**What is being asked**
Take the data below and write it out exactly, except for the pictures.

**Extracted records**
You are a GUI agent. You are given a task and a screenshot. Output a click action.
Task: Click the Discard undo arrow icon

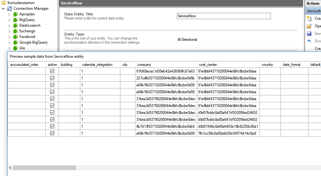tap(309, 41)
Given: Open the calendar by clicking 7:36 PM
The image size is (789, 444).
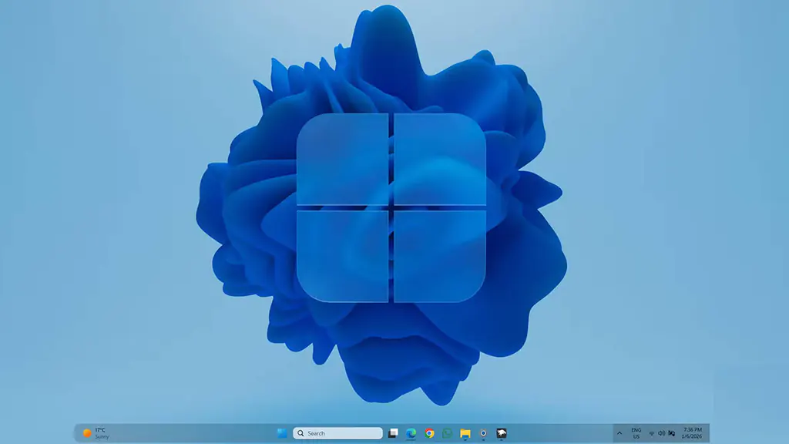Looking at the screenshot, I should 691,429.
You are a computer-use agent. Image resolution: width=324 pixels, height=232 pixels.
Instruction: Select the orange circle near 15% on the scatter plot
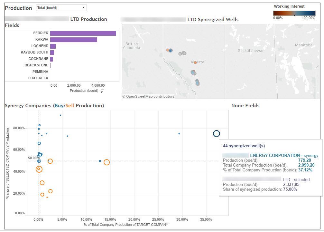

**Problem solution**
You are a GUI agent. You are given a task and a screenshot. Output a click action.
Task: Click the Discard undo arrow icon

tap(309, 41)
Given: Open the calendar by clicking 7:36 PM
The image size is (789, 444).
Looking at the screenshot, I should 691,429.
You are a computer-use agent. Image resolution: width=324 pixels, height=232 pixels.
Instruction: Select the orange circle near 15% on the scatter plot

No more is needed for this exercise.